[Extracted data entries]
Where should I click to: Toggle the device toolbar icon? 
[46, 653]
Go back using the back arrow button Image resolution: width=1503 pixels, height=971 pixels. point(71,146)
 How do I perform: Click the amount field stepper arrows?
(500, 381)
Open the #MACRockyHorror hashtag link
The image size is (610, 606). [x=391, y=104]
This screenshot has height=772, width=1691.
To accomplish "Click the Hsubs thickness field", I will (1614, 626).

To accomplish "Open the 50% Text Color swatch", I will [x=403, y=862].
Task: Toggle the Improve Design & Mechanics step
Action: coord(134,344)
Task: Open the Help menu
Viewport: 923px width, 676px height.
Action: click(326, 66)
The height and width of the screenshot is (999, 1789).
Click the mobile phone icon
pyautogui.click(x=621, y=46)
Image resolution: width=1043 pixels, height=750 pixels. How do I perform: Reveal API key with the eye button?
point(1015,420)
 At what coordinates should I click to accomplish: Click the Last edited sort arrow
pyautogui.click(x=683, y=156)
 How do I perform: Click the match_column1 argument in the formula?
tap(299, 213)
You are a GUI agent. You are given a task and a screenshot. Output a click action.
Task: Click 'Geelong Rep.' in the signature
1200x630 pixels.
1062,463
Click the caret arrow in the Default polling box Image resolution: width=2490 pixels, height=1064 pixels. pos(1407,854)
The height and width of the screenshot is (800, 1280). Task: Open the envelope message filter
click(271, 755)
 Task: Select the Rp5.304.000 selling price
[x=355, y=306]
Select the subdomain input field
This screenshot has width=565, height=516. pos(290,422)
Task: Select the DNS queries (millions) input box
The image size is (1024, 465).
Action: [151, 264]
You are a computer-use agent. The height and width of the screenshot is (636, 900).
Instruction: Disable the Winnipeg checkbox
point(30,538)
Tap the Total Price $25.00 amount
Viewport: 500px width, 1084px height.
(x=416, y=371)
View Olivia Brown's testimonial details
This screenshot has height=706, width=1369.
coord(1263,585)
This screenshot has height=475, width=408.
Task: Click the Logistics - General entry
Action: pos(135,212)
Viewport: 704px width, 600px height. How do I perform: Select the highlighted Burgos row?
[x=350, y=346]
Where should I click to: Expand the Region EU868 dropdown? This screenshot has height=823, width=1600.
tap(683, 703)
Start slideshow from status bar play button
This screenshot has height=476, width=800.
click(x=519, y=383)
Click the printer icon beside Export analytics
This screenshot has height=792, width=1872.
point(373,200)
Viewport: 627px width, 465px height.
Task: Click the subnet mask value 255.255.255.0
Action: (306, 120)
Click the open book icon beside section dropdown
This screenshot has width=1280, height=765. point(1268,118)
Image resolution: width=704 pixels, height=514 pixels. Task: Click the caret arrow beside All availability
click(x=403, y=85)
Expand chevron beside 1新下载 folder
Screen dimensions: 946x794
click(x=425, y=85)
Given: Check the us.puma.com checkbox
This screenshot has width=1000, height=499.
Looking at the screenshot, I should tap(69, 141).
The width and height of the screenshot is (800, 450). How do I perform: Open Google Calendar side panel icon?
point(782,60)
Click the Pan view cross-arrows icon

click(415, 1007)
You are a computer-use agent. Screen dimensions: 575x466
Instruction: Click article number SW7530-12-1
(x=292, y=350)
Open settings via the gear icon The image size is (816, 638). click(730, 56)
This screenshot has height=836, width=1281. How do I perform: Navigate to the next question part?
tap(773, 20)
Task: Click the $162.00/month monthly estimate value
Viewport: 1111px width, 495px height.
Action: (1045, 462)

Problem to work on >>
Exactly as they appear above, write out all of the lines.

Reply to the exercise >>
Where should I click to: Toggle the device toolbar icon? 
[46, 653]
Go back using the back arrow button Image resolution: width=1503 pixels, height=971 pixels. point(71,146)
 How do I perform: Click the amount field stepper arrows?
(500, 381)
Open the #MACRockyHorror hashtag link
The image size is (610, 606). [x=391, y=104]
This screenshot has height=772, width=1691.
To accomplish "Click the Hsubs thickness field", I will (1614, 626).

To accomplish "Open the 50% Text Color swatch", I will [x=403, y=862].
Task: Toggle the Improve Design & Mechanics step
Action: coord(134,344)
Task: Open the Help menu
Viewport: 923px width, 676px height.
Action: click(326, 66)
The height and width of the screenshot is (999, 1789).
Click the mobile phone icon
pyautogui.click(x=621, y=46)
Image resolution: width=1043 pixels, height=750 pixels. How do I perform: Reveal API key with the eye button?
point(1015,420)
 At what coordinates should I click to accomplish: Click the Last edited sort arrow
pyautogui.click(x=683, y=156)
 How do I perform: Click the match_column1 argument in the formula?
tap(299, 213)
You are a GUI agent. You are given a task and a screenshot. Output a click action.
Task: Click 'Geelong Rep.' in the signature
1200x630 pixels.
1062,463
Click the caret arrow in the Default polling box Image resolution: width=2490 pixels, height=1064 pixels. pos(1407,854)
The height and width of the screenshot is (800, 1280). Task: Open the envelope message filter
click(271, 755)
 Task: Select the Rp5.304.000 selling price
[x=355, y=306]
Select the subdomain input field
This screenshot has width=565, height=516. pos(290,422)
Task: Select the DNS queries (millions) input box
The image size is (1024, 465).
Action: [151, 264]
You are a computer-use agent. The height and width of the screenshot is (636, 900).
Instruction: Disable the Winnipeg checkbox
point(30,538)
Tap the Total Price $25.00 amount
Viewport: 500px width, 1084px height.
(x=416, y=371)
View Olivia Brown's testimonial details
This screenshot has height=706, width=1369.
coord(1263,585)
This screenshot has height=475, width=408.
Task: Click the Logistics - General entry
Action: pos(135,212)
Viewport: 704px width, 600px height. How do I perform: Select the highlighted Burgos row?
[x=350, y=346]
Where should I click to: Expand the Region EU868 dropdown? This screenshot has height=823, width=1600.
tap(683, 703)
Start slideshow from status bar play button
This screenshot has height=476, width=800.
click(x=519, y=383)
Click the printer icon beside Export analytics
This screenshot has height=792, width=1872.
point(373,200)
Viewport: 627px width, 465px height.
Task: Click the subnet mask value 255.255.255.0
Action: (306, 120)
Click the open book icon beside section dropdown
This screenshot has width=1280, height=765. point(1268,118)
Image resolution: width=704 pixels, height=514 pixels. Task: Click the caret arrow beside All availability
click(x=403, y=85)
Expand chevron beside 1新下载 folder
Screen dimensions: 946x794
click(x=425, y=85)
Given: Check the us.puma.com checkbox
This screenshot has width=1000, height=499.
Looking at the screenshot, I should tap(69, 141).
The width and height of the screenshot is (800, 450). How do I perform: Open Google Calendar side panel icon?
point(782,60)
Click the Pan view cross-arrows icon

click(415, 1007)
You are a computer-use agent. Screen dimensions: 575x466
Instruction: Click article number SW7530-12-1
(x=292, y=350)
Open settings via the gear icon The image size is (816, 638). click(730, 56)
This screenshot has height=836, width=1281. How do I perform: Navigate to the next question part?
tap(773, 20)
Task: Click the $162.00/month monthly estimate value
Viewport: 1111px width, 495px height.
Action: (1045, 462)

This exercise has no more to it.